Доктор Гордон, психиатр, пыхтел своей трубкой, глядя на меня с таким выражением, будто сдерживает снисходительную улыбку. У меня пронеслось в голове: возможно, он думает, что со мной происходит то же самое, что произошло с моим отцом, но в любом случае я должен был говорить дальше.
— Кроме того, — добавил я несколько суше, — вас обязывает врачебная тайна, подобная тайне исповеди. Дело в том — вы внимательно меня слушаете? — что за меня уже взялись. Меня «заказали», как это называют в прессе и на телевидении. У меня нет стопроцентной уверенности, но…
— Подождите, — сказал Гордон. Он методично вытряхивал пепел из трубки в серебряную пепельницу с тремя амурами. — Сначала расскажите мне об этом «заказе». Я предполагаю, что речь идет об угрозе личной безопасности, что вас хотят похитить, да?
— Естественно. Уже произошло столько похожих случаев. У меня есть «New York Times» за понедельник. На примере Билла Харкнера они подробно описывают способ, которым Троянка с ребенкомпроисходит «похищение в виртуальную реальность». Я его даже знал, мы ходили в один колледж. Вы это читали, не так ли?
— Только просмотрел. Знаете, в конце концов это не имеет отношения к моей специальности. Использование современной техники во вред уже так распространено и разнообразно, что никто в отдельности не может быть экспертом в каждом вопросе. Но продолжайте. Вы можете, — он слегка улыбнулся, — быть уверены, что то, что вы говорите в моем кабинете, долетает исключительно до моих ушей…
— Значит, в любом случае, вы знаете, что похищение Билла только случайно не закончилось его смертью?
— Знаю, конечно. Просто отключилось электричество в том районе города, в котором его держали на чердаке, и он пробудился, то есть сориентировался, кто он на самом деле и что было только иллюзией, вызванной фантоматизацией. И что? Вы думаете, что и на вас нападают? На каком основании?
Я не был до конца уверен, относится ли Гордон к моему беспокойству с полной серьезностью. Может, он желал бы, чтобы я просто предавался иллюзиям, типичным для его специальности? Но так или иначе, я уже слишком далеко зашел и должен был говорить дальше.
— Это так, — сказал я. — Еще пять лет назад вся эта история с инвестициями в «виртуальную технику» или там «реальность» казалась мне несерьезной.
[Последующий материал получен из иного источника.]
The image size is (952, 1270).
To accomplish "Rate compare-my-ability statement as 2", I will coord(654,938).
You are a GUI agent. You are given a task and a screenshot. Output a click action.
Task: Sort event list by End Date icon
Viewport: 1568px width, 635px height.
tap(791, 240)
Так вот, когда всеобщим помешательством были йо-йо, я не захотел стать совладельцем Visionary Machines, хотя мои брокеры уговаривали меня, чтобы я приобрел, по крайней мере, двадцать процентов акций. Но я не верил. Зато сразу про себя подумал, что так же, как возникло computer crime, возникнет, в свою очередь, и virtuality crime. И был прав, но вы же, наверное, понимаете, что человек с моим положением в обществе, уважаемый и так далее, не будет заниматься чем-либо, что дает в первую очередь пищу для журналистов и авторов триллеров?
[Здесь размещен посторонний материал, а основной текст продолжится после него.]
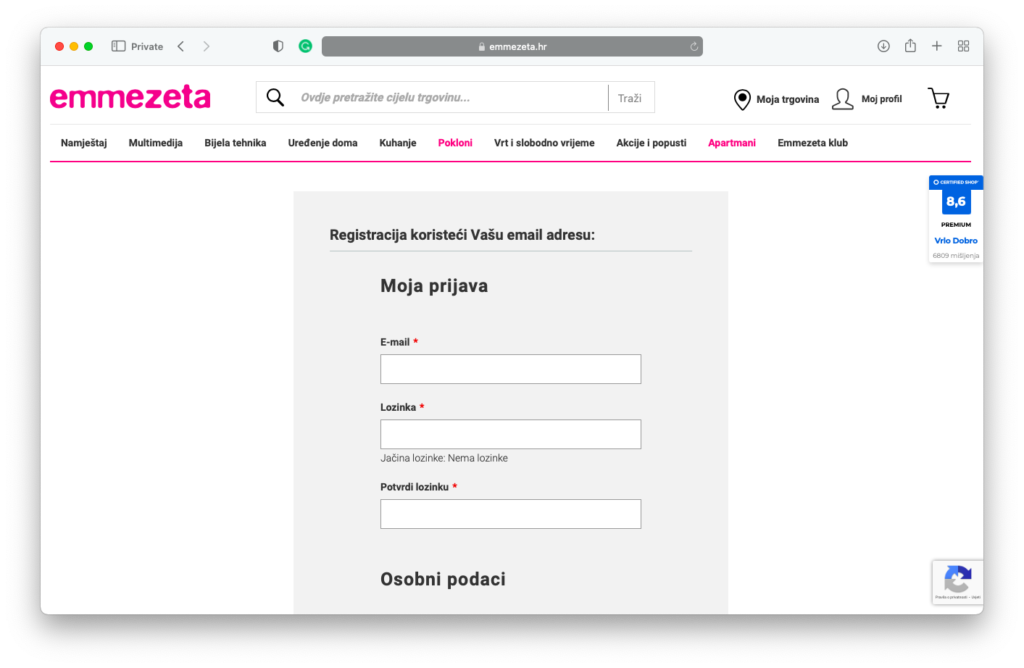Open the Namještaj menu

pyautogui.click(x=84, y=143)
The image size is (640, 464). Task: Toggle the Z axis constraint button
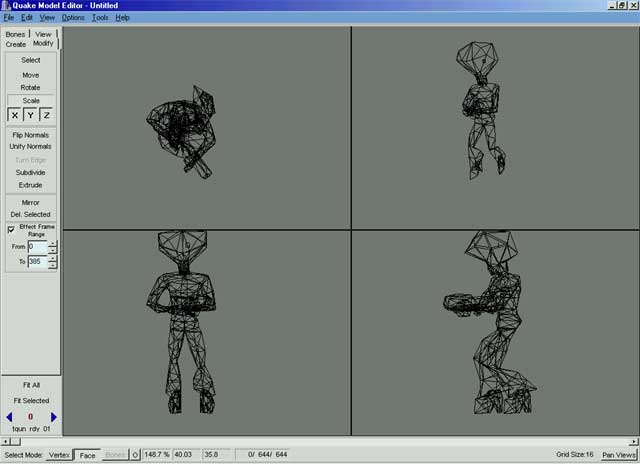coord(46,115)
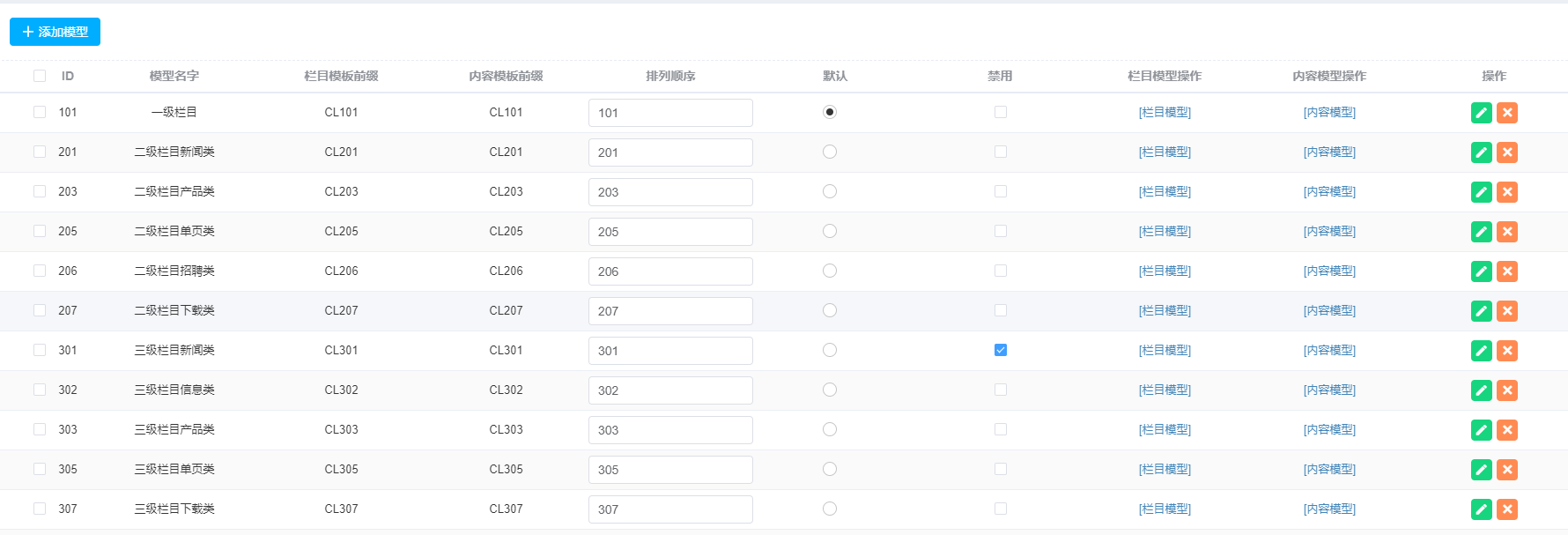Image resolution: width=1568 pixels, height=535 pixels.
Task: Click delete icon for row 307
Action: point(1507,509)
— Все это вы не обязаны были мне говорить, — заметил Гордон. Его трубка погасла, он ковырялся в ней, что оставило у меня неприятный осадок, потому что я ожидал большей концентрации внимания на моих словах. В конце концов, я не был обычным человеком, просто пациентом Гордона: он всегда достаточно уважал меня, чтобы его квартальные счета достигали рекордной величины.
— Допустим, — продолжал я. — В любом случае, я прав в своих ожиданиях, что, когда качество виртуальной реальности сравняется с качеством настоящего мира, когда все труднее станет отличать эти фантоматические иллюзии от обычной действительности, дело приобретет отвратительный вид… и развитие.
— Знаю. — После определенных усилий Гордону удалось зажечь трубку. — Знаю. Эти так называемые похищения стали систематическими благодаря появлению определенной мотивации. Так называемое «похищение» основано, собственного говоря, только на том, что человека «отсоединяют» всеми чувствами от мира и «подключают» к компьютеру, который мир имитирует. Но, дорогой мой, собственно, вы должны по этому вопросу обратиться или к хорошим юристам, а их у вас достаточно, или к инженерам-фантоматикам. Психиатру здесь делать нечего…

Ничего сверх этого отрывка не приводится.